The Cold War, the great ideological struggle that divided the world for decades after World War II until the Fall of the Berlin Wall, pitted the United States and NATO against the Soviet Union and the Warsaw Pact in the greatest arms race the world had ever seen. When the Warsaw Pact dissolved and the Soviet Union subsequently collapsed in 1991, the West believed its greatest rival was finally gone forever. That’s not to say there aren’t tensions between the U.S. and the Russian Federation (there are), but it is a situation much preferable to the Soviet Union.
However, it seems that despite the dictatorship, food shortages, secret police, gulags, etc. brought about by the Soviet Union, there are those who want to see it return. The National Bolshevik Front is a series of Russian political groups which seek to return certain aspects of the USSR to Russia, with some groups being more radical than others with branches in multiple European countries. The NBF promotes itself in a similar fashion to the Nazis of World War II, with mass protests and demonstrations and waving large flags with bright red, black and white colors. The NBF flag itself is almost identical to the Nazi flag, with the only difference being that the swastika is replaced with a hammer and sickle, although some forms of the flag have a black background instead of red.
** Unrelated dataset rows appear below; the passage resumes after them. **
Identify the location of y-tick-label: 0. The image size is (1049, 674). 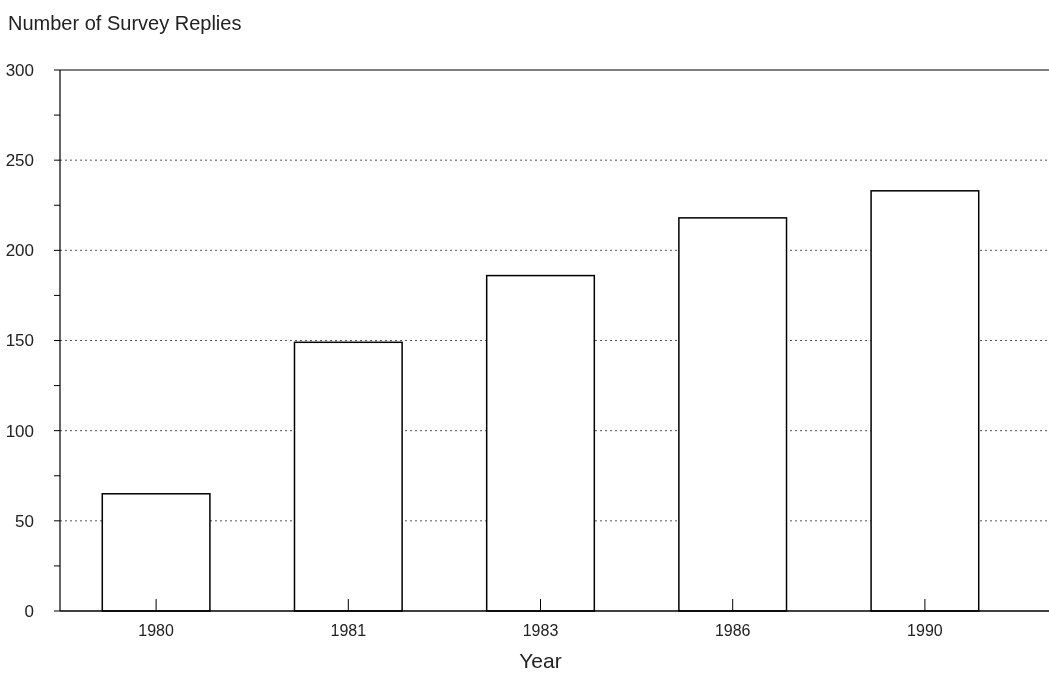
(29, 611).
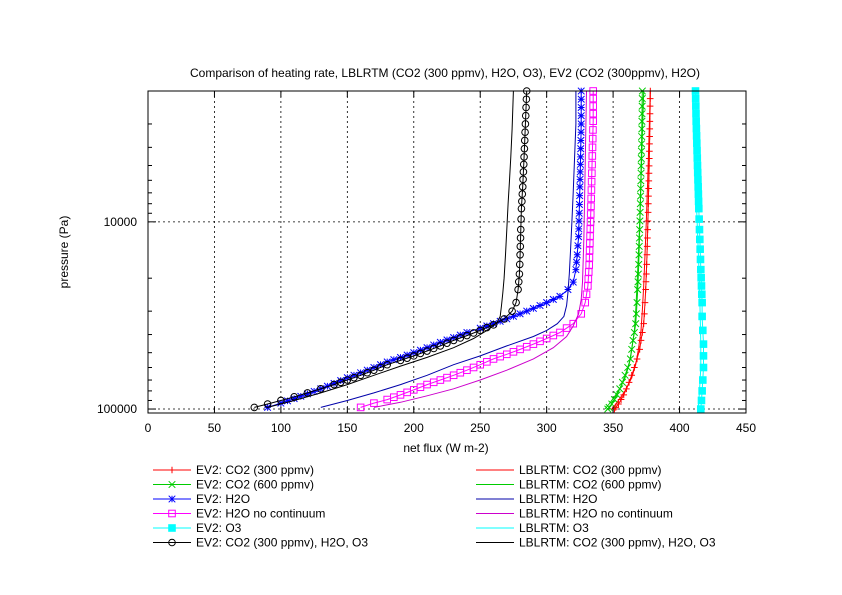 The image size is (842, 595). Describe the element at coordinates (64, 252) in the screenshot. I see `y-axis-label: pressure (Pa)` at that location.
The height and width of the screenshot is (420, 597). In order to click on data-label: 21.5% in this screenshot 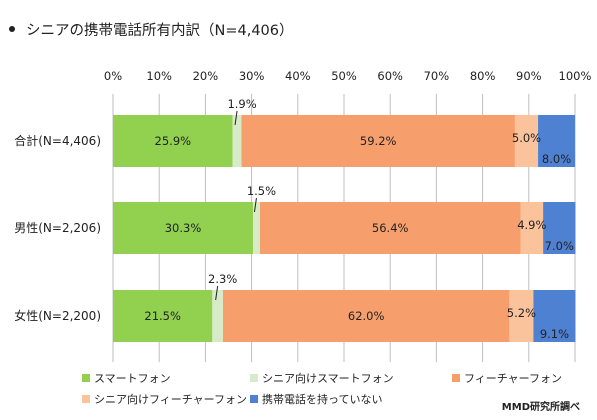, I will do `click(162, 316)`.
The NBF originally began as the National Bolshevik Party in 1993, founded by Russian political activist Eduard Limonov. The NBP opposed Western influences and capitalism, as well as Russian president Vladimir Putin who is (ironically) accused of turning the Russian Federation into a police state. While the NBP was considered by some (such as the Department of Homeland Security) to be a terrorist organization, the NBF eventually split from the NBP because it was believed by certain members that Limonov was allying with Western-friendly groups to remove Putin from power. Thus members of the NBF did not consider the NBP to even be a Bolshevist-based organization. The NBP eventually dissolved by 2010 when Limonov founded a new political party called The Other Russia, whose flag is similar to the NBP flag except the hammer and sickle is replaced with a grenade.
The National Bolshevik Front opposes liberal movements within Russia such as the Democratic Union, while also opposing organizations outside of Russia, such as the United States and NATO. Due to the many different groups within the NBF, specific goals range in terms of extremism although some support racist ideologies such as the deportation of non-Russians and the nationalization of all industries inside Russia, while others promote antisemitism.
It’s unknown exactly how many people are associated with the NBF, as it has many splinter groups and isn’t an official political party, but at one point the former NBP had over 10,000 members. Combined with the growing protests against president Vladimir Putin and the fact that the Communist Party of the Russian Federation is the second largest political party behind United Russia (The political party of Putin), it seems plausible that an extremist group such as the NBF could possibly attract more members to its cause or someday do more than simply protest in the streets of Moscow. Fortunately, the NBF is also very diverse and not centralized, hopefully preventing the group from ever achieving their goals and keeping them relegated them to the fringes of Russian society.